Micaela Toledo piles on apples and then grabs a pie crust, expertly placing it on top of the pie pan. She twirls the pie around, sealing the edges, and then uses her fingers to pinch the crust into perfect ridges.
At 7 a.m. Monday morning, Toledo is starting her first of hundreds of pies to accommodate the Thanksgiving rush.
During the next two days, the smell of pumpkin walnut, strawberry rhubarb and apple cranberry will waft through Michael-David Winery as local residents pop in to pick up pre-ordered deserts.
"It makes me so happy when customers come and say this is so good. I like it when they enjoy it," Toledo said.
Last year more than 700 pies from the bakery ended up on dinner tables, and this year Toledo expects they will have to bake even more.
So what is the secret?
"Most of the comments I hear are raving about the crust. That's part of what makes the pie really special," said Amanda Lange, the hospitality manager at the winery.
Toledo has spent years perfecting a flaky yet browned crust.
In the kitchen, she uses a machine to press the dough into perfect circles.
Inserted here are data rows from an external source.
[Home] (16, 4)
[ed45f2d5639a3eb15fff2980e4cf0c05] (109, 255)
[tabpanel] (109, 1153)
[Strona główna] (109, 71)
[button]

She feels each chunk and knows when to add more flour or even throw it out if it is not the perfect consistency.
The key is to not overwork the dough, she said. As she mixes the pastry flour and Crisco in the mixer, Toledo will only turn it on for a couple of seconds before scraping down the sides.
All of the pies are filled with fresh fruit from the farm that either comes directly from the fields, or from the freezer if it is something that is not currently in season.
The bakery's pie business has rapidly grown throughout the years.
Toledo started by prepping ingredients at the cafe and bakery 21 years ago. She then started baking and learned the original family pie recipe from Jeanne Phillips, who is the mother of Michael and David Phillips.
Toledo grew up in Michoacán, Mexico and remembers that she enjoyed baking when she attended a private school. But she never expected it to be her career path until she started at the winery.
"When I started baking here, I realized I wanted to do this," she said.
She remembers that when she started, it was a huge undertaking to make 20 pies in a day.
"Now we can make a 100 pies, and it's no big deal," Toledo said.
Through the years, Toledo has experimented with a wide range of flavors. She will spend days trying to figure out the perfect combinations. She is working on a pecan pie right now, and hopes to have it done for the Christmas season.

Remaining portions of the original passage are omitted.